◆ What is needed
Exactly the lines from the one that contains "Open the 文件(F)" through the end of the material below are to be output, the first and last included.

◆ Material supplied

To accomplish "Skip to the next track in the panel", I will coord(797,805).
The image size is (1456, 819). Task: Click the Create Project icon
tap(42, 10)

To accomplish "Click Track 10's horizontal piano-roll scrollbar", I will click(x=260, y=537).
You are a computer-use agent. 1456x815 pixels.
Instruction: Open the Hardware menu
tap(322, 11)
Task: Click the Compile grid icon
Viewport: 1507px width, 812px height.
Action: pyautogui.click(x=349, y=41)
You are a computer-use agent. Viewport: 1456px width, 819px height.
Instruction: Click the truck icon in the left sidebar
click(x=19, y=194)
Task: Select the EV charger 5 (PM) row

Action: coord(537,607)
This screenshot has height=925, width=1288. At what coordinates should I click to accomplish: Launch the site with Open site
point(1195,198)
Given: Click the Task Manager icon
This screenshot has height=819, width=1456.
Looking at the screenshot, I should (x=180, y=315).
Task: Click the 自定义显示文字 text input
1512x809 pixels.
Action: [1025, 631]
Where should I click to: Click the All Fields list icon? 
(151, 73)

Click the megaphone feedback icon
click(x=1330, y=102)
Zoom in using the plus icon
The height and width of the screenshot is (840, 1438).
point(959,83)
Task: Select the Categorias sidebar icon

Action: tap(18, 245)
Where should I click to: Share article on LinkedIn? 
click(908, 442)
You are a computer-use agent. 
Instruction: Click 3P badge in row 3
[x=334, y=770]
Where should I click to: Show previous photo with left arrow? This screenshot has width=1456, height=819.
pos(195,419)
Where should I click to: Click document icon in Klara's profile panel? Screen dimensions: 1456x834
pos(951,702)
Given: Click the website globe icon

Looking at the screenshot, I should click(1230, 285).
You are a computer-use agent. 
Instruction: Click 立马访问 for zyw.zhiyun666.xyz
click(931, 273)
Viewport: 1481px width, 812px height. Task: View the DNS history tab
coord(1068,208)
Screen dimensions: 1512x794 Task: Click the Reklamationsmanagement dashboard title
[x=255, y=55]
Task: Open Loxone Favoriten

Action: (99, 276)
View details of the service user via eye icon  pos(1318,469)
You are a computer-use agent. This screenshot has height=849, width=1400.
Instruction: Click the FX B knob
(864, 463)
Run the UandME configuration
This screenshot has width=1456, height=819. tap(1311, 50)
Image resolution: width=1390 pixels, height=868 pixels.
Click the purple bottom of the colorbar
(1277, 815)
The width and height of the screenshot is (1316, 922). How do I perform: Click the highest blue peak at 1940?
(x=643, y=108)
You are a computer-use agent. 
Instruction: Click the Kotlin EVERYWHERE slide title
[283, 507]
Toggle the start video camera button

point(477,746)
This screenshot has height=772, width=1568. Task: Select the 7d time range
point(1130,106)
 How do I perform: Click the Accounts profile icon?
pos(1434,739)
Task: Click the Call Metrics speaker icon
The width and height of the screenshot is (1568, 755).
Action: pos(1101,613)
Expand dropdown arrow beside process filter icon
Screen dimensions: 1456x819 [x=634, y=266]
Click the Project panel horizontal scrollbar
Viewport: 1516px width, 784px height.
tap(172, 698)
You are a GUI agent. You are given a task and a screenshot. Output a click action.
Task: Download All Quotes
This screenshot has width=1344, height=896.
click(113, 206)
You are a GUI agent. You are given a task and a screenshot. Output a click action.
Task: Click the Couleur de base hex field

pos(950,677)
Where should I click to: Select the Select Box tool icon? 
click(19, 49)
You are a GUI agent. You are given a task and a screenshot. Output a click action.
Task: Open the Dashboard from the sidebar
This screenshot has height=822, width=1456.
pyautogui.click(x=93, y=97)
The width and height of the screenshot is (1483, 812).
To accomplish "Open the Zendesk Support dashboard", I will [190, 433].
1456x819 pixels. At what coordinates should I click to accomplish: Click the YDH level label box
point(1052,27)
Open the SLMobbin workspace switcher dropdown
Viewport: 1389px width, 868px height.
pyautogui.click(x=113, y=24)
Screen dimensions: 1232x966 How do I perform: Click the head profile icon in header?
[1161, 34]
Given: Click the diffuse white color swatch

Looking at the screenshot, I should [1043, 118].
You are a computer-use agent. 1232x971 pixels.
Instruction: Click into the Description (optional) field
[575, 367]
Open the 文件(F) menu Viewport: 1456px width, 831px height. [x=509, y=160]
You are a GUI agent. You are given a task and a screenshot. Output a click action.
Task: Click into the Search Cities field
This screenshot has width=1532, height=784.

◆ Result for this task
Open the 文件(F) menu Viewport: 1456px width, 831px height. [x=509, y=160]
You are a GUI agent. You are given a task and a screenshot. Output a click action.
Task: Click into the Search Cities field
This screenshot has width=1532, height=784.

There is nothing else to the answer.